These particular VIEs are collectively referred to as designated entities. The power to direct the activities that most significantly impact the economic performance of these VIEs is shared. Specifically, the general partner of these VIEs has the exclusive right to manage, operate and control the limited partnerships and make all decisions to carry on the business of the partnerships. The general partner of each partnership needs the consent of the limited partner, an indirect TDS subsidiary, to sell or lease certain wireless spectrum licenses, to make certain large expenditures, admit other partners or liquidate the limited partnerships. Although the power to direct the activities of these VIEs is shared, TDS has the most significant level of exposure to the variability associated with the economic performance of the VIEs, indicating that TDS is the primary beneficiary of the VIEs. Therefore, in accordance with GAAP, these VIEs are consolidated.
TDS also consolidates other VIEs that are limited partnerships that provide wireless service.
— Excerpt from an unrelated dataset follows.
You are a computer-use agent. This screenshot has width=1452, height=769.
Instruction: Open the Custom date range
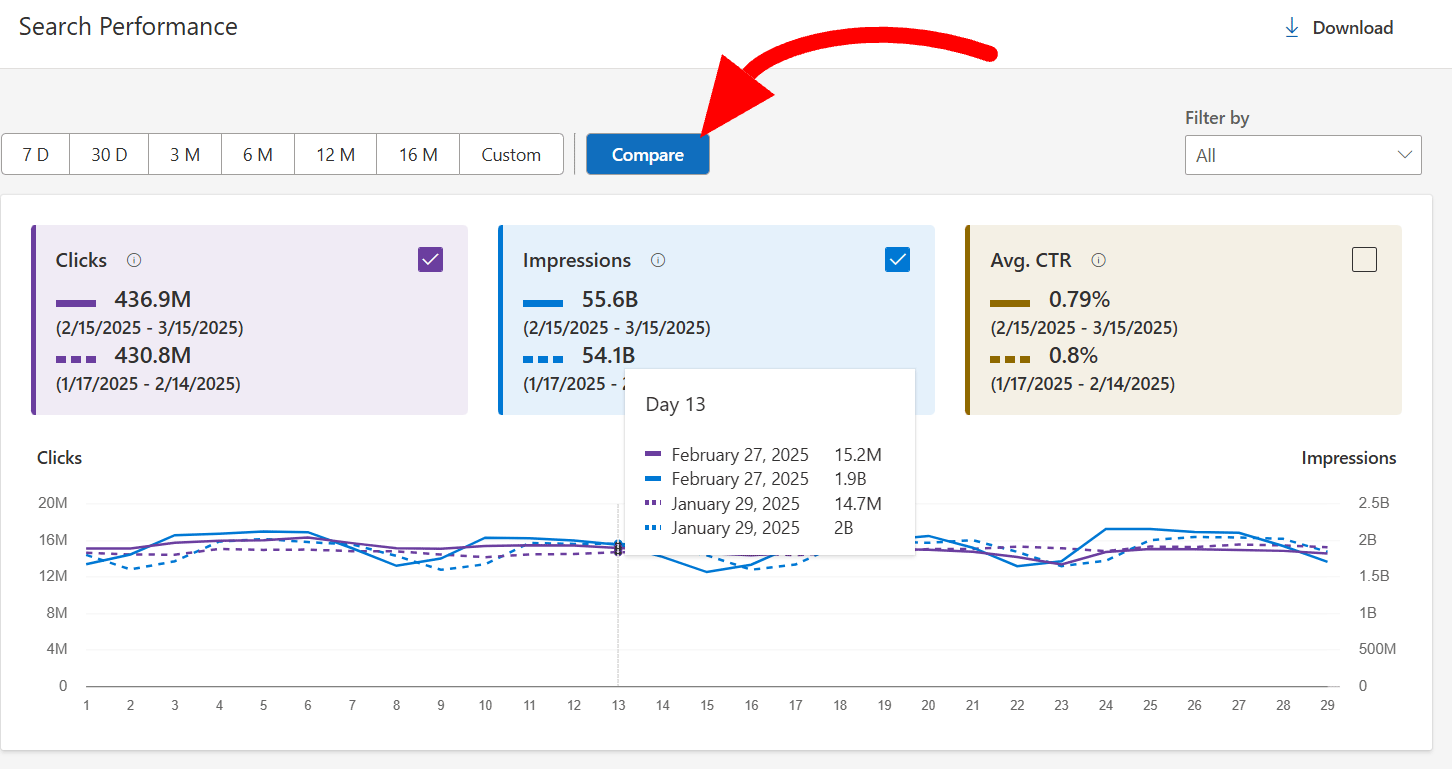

A limited partnership is a variable interest entity unless the limited partners hold substantive participating rights or kick-out rights over the general partner. For certain limited partnerships, UScellular is the general partner and manages the operations. In these partnerships, the limited partners do not have substantive kick-out or participating rights and, further, such limited partners do not have the authority to remove the general partner. Therefore, these limited partnerships also are recognized as VIEs and are consolidated under the variable interest model.
The following table presents the classification and balances of the consolidated VIEs’ assets and liabilities in TDS’ Consolidated Balance Sheet.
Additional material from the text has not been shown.